Please return the stretch of the data below from the line containing "Open user avatar N account menu" through the line containing "Looking at the screenshot, I should pos(17,487).", reproducing each line unchanged.
··· PROVIDED INFORMATION ···
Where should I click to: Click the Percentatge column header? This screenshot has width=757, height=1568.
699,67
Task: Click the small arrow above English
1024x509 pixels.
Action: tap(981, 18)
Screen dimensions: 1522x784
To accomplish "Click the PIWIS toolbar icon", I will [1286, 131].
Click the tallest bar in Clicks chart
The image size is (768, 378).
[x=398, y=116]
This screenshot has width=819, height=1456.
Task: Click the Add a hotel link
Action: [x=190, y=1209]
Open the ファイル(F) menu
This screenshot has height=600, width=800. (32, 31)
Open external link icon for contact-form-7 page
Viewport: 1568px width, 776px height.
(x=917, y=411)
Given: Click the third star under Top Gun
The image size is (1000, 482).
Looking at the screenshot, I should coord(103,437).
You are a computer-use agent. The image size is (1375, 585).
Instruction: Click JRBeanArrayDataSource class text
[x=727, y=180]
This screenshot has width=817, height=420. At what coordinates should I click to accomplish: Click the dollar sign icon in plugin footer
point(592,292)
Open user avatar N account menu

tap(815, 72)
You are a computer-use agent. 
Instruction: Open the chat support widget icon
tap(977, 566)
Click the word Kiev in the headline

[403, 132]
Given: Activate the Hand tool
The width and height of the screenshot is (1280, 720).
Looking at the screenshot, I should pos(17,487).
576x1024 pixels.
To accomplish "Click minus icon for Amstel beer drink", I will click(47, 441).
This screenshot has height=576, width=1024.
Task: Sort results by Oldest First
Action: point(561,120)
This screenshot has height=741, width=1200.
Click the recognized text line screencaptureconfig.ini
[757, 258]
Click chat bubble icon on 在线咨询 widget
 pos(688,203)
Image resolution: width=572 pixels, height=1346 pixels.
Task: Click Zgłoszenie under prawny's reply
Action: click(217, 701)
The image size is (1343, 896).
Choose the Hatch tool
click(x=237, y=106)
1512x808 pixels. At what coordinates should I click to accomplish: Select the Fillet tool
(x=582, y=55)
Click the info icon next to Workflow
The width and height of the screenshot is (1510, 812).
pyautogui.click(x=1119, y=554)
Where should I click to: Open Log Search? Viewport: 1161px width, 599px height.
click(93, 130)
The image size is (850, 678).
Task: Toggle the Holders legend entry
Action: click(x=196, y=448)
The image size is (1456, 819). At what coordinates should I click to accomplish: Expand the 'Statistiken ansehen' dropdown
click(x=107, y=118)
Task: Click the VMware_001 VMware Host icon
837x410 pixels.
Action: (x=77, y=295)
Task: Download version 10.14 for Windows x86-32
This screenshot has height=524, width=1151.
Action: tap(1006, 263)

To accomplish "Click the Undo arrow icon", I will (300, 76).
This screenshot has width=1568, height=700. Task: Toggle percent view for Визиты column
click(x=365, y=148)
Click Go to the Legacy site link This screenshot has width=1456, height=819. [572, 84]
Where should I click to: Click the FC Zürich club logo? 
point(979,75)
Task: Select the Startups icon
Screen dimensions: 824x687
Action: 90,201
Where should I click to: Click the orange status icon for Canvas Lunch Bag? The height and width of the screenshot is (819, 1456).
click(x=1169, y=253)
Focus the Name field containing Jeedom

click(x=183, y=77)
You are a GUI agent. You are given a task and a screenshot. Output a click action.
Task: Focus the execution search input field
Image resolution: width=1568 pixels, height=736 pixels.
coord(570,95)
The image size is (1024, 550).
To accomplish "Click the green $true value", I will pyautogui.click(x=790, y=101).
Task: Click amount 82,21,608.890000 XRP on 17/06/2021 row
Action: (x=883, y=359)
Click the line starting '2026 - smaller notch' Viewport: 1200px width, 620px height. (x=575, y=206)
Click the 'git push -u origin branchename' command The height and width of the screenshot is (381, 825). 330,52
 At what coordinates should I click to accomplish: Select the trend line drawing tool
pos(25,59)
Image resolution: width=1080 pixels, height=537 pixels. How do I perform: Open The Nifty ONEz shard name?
···
**EXERCISE ANSWER**
Open user avatar N account menu

tap(815, 72)
You are a computer-use agent. 
Instruction: Open the chat support widget icon
tap(977, 566)
Click the word Kiev in the headline

[403, 132]
Given: Activate the Hand tool
The width and height of the screenshot is (1280, 720).
Looking at the screenshot, I should pos(17,487).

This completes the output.